The name "Costa Brava" was first used by the journalist Ferran Agulló in the magazine La Veu de Catalunya in 1908. He was trying to describe the rural and picturesque landscape in the north of Catalonia. The Costa Brava has been a popular tourist destination since the 1930s - or at the latest since the 1950s and 60s. But it is not only the wonderful beaches and the scenic bays which attract many travellers. The wild, untouched coast also offers culture. Popular travel destinations are the Dalí Theatre and Museum in Figueres, Girona's historical old town, the ruins of Empúries and the ruin of the Monastery of Sant Pere de Rodes. Other highlights are the art nouveau villas, the port and the monastery in Sant Feliu de Guíxols, the medieval wall in Tossa de Mar, Pals' old town and the fishing village Cadaqués. The latter is one of the most important locations at the Costa Brava, which inspired world-famous artists like Dalí with its Mediterranean centre. In addition, there is a variety of museums and art galleries (e.g. Casa-Museo de Salvador Dalí).

A tourist town at the Costa Brava

Experience - Wild parties and meaty fish dishes

The Costa Brava offers a lively and exuberant nightlife. People party in numerous clubs, bars and discos in towns like Lloret de Mar, especially in summer. Travellers can experience the Catalan cuisine in all its facets at the Costa Brava. Fish and seafood are important ingredients for many dishes. Local delicacies are the mar y montaña ("sea and mountains") dishes, which deliciously combine fish and meat, for example chicken with giant prawns or paella mixta (with seafood and chicken).

Mixed paella made with meat and prawns

Activities - Surfing in Platja d'Aro as well as diving and hiking at the Cap de Creus

The Costa Brava is a paradise for water sports fans and sun-worshippers. The many beaches offer excellent conditions for divers (Illes Medes, Cap de Creus), surfers (Roses, Palamós, Platja d'Aro), sailors, swimmers and canoeists. Holidaymakers can also use a motorboat, yacht or Jetski as there are several marinas at the "Wild Coast". Hikers can enjoy a number of signposted hiking trails, for example in the Cap de Creus Natural Park. Other leisure activities which are possible at the Costa Brava are tennis, horseback riding and golfing.

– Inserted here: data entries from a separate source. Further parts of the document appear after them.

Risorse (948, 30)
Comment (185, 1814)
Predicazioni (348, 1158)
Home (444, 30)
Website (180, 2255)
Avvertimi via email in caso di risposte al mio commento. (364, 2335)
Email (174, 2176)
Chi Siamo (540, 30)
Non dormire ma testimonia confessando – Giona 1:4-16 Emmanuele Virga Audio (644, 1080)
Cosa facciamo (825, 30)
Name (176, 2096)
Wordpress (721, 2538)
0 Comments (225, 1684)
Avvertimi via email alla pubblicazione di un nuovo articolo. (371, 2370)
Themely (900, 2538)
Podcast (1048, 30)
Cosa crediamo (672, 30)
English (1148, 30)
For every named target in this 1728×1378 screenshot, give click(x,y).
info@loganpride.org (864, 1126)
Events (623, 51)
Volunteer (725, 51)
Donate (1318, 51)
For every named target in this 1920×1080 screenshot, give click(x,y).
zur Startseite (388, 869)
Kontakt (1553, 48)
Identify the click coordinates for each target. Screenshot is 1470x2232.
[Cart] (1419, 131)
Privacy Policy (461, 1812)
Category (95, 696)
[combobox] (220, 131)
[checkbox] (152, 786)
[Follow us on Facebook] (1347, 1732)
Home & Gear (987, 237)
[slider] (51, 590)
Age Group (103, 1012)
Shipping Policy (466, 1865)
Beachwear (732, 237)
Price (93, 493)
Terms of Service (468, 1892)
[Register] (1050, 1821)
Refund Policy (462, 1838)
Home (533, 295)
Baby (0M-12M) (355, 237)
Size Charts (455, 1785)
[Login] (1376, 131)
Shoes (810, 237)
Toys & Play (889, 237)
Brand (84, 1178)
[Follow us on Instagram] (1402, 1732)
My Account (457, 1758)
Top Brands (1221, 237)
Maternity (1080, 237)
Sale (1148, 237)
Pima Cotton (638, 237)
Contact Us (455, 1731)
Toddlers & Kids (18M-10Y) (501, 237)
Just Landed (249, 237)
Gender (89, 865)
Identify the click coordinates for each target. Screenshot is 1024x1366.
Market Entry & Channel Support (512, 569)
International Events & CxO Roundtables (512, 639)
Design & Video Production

A well-known tourist destination at the Costa Brava


The months from June to September are perfect for holidays at the seaside at the Costa Brava. However, travellers should note that July and August are peak season, so that the coast may be overcrowded at that time. Autumn and spring, on the other hand, are excellently suited for going hiking and exploring the surrounding towns and villages.

The Costa Brava is a true paradise for water sports fans and sun-worshippers. Especially the summer months are ideal for all travellers who want to experience the perfect holiday atmosphere of sun, sea, beach and relaxation in a Mediterranean environment.